---------- SUPPLIED INFORMATION

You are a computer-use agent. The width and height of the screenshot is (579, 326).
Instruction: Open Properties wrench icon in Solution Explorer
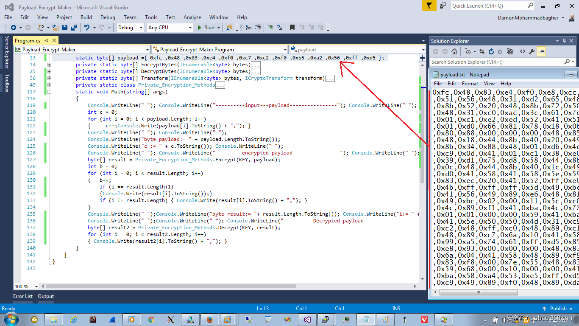(x=532, y=51)
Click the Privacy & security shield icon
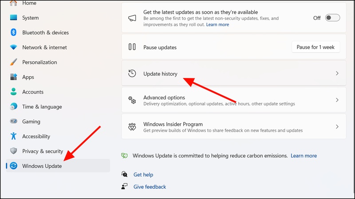 [13, 151]
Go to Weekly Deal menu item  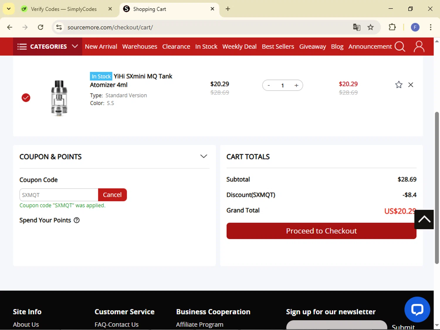pyautogui.click(x=239, y=47)
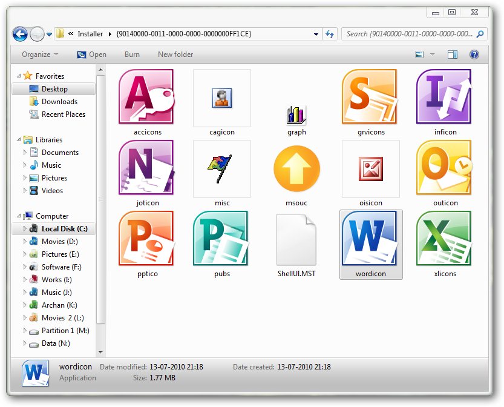Click the Burn toolbar item
Viewport: 504px width, 407px height.
coord(131,55)
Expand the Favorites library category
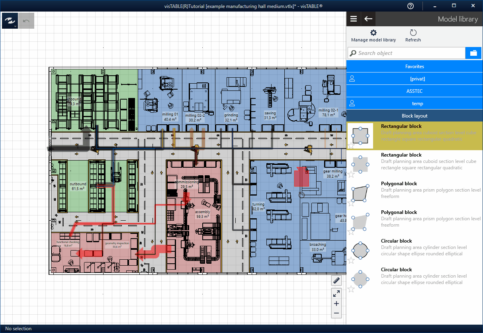This screenshot has height=333, width=483. tap(415, 67)
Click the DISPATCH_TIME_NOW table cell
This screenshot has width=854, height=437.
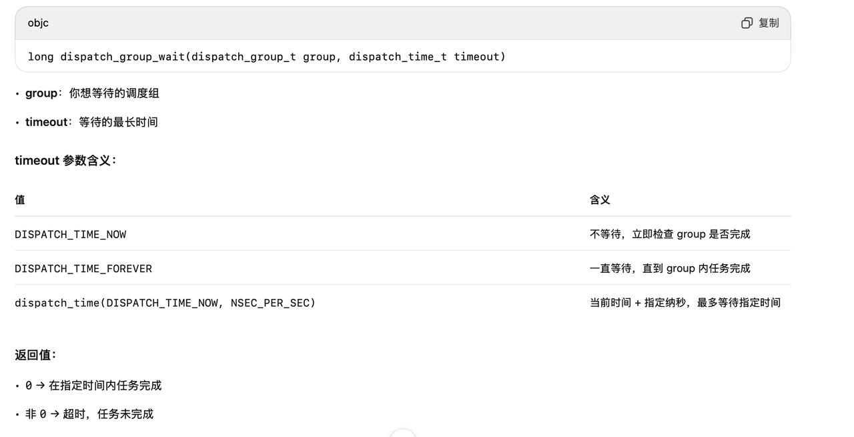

--------------------

## WORK INSTRUCTIONS
Your output should be the lines from the one with "Expand the Favorites library category" through the end of the listing, copied exactly and with the pictures left out.

## ANSWER SPACE
Expand the Favorites library category
This screenshot has height=333, width=483. tap(415, 67)
Click the DISPATCH_TIME_NOW table cell
This screenshot has width=854, height=437.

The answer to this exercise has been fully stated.